A.LI1, T. M. NG2, A. CHOW2
MOH Holdings Pte Ltd (MOHH)1, Tan Tock Seng Hospital2
Early identification of bacteremia is a critical first step in guidance of prompt, appropriate and prudent antimicrobial therapy. Artificial Intelligence (AI) techniques can complement conventional regression models in identifying early critical predictors of bacteremia.
We included a cohort of 39,029 patients who were admitted to Tan Tock Seng Hospital and had blood cultures done, 2016-2017. Of which, n=4,350 (11.1%) patients were confirmed to have bacteremia with positive blood cultures.

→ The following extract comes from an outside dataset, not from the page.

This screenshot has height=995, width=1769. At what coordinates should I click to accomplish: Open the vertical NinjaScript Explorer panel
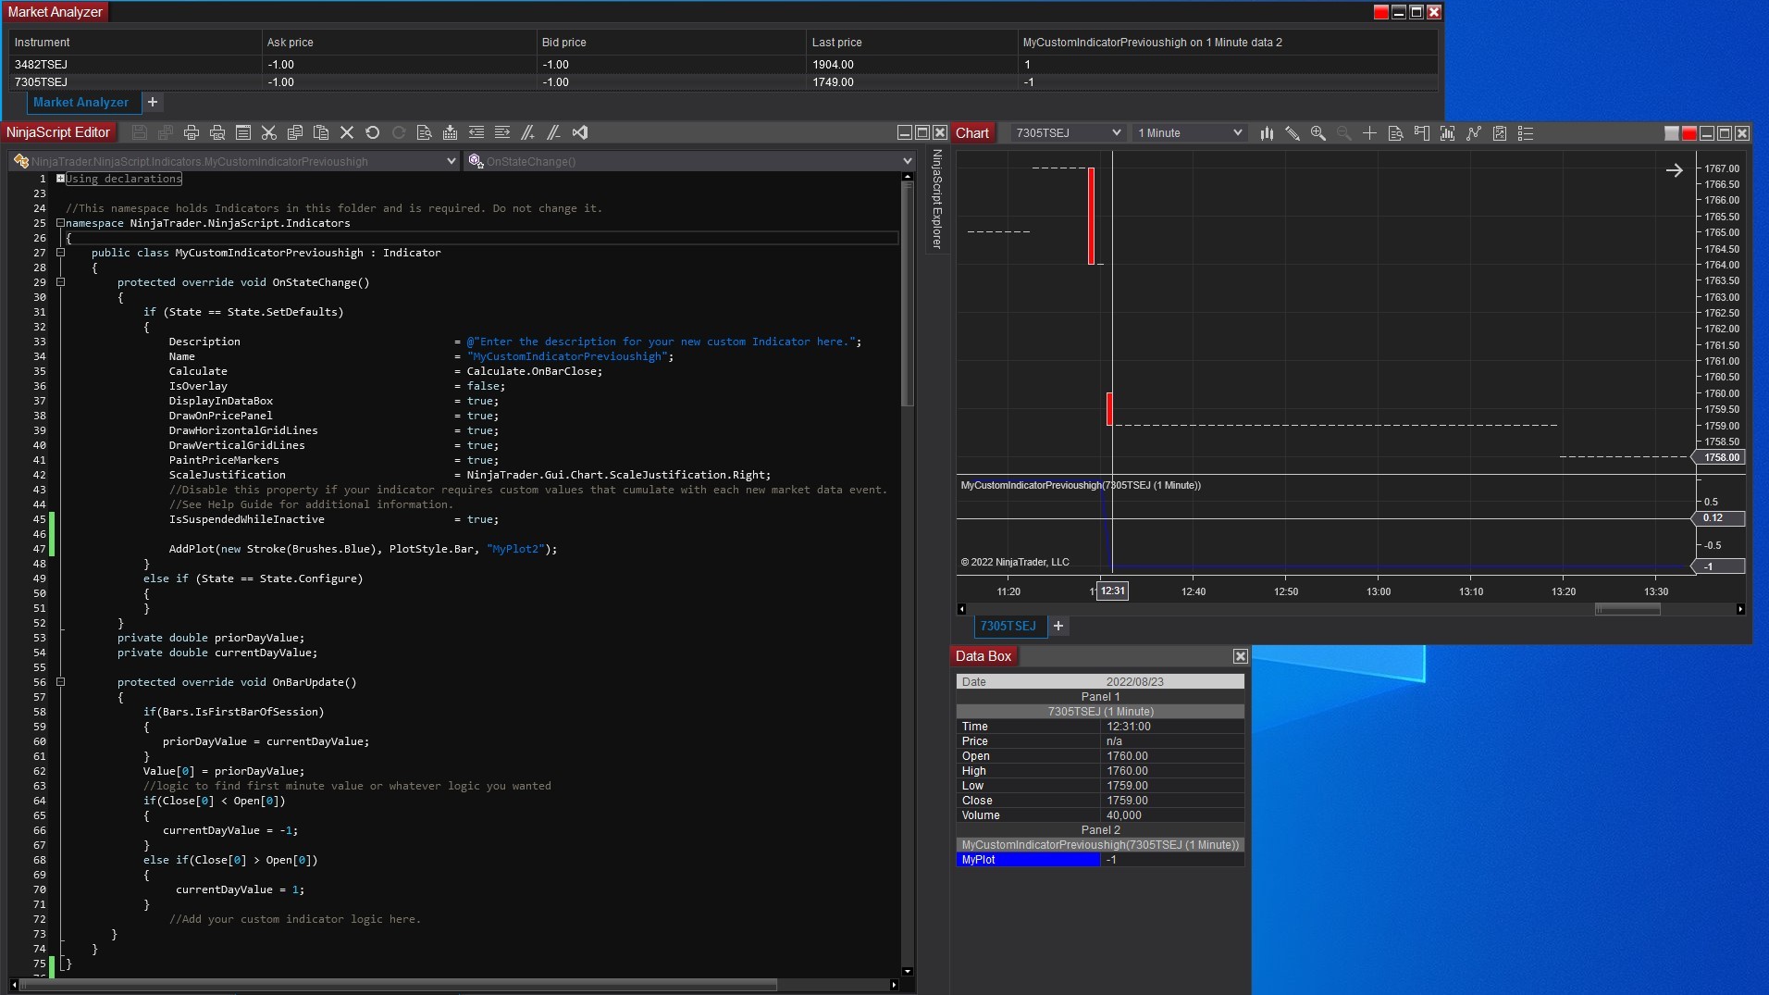(x=937, y=199)
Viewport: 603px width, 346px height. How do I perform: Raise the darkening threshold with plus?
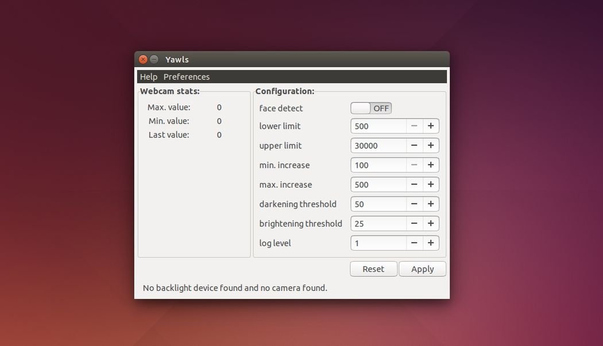coord(431,204)
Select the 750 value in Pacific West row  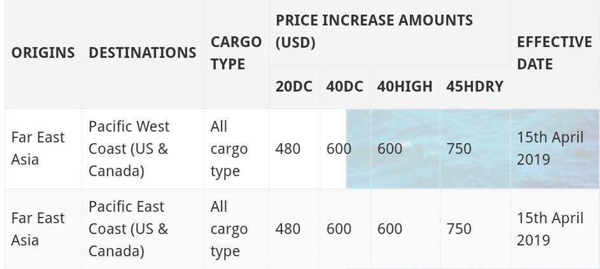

We selected 38 features from demographical, clinical, vital signs and laboratory data available within the first 12 hours of admission, as inputs into models predicting for bacteremia. Following AI models were explored: eXtreme Gradient Boosting (XGBoost), Gradient Boosting (GBoost), Random Forest (RanFor), MultiLayer Perceptron (MLP) neural networks. Logistic regression (LogReg) model was applied as a baseline for comparison. Repeated 5 fold cross validation and training were performed on 70% of the cohort. Model performance was tested and compared on 30% of the cohort. SHapley Additive exPlanations (SHAP) was applied on the best performing AI model for interpretation of early predictors of bacteremia.
XGBoost was found to be the best performing model with Area Under Receiver Operator Curve of 0.797 (LogReg: 0.754, GBoost: 0.791, RanFor: 0.789, MLP NN: 0.773) and Area Under Precision Recall Curve of 0.412 (LogReg: 0.362). SHAP identified the following top predictive features and their associated value range: Procalcitonin (>1.03ug/L), %Neutrophils (>83.7%), temperature (>37.5?) and CRP (>42.9mg/L).
High performing AI models can be applied on routinely available clinical data for bacteremia prediction in the first 12 hours of admission.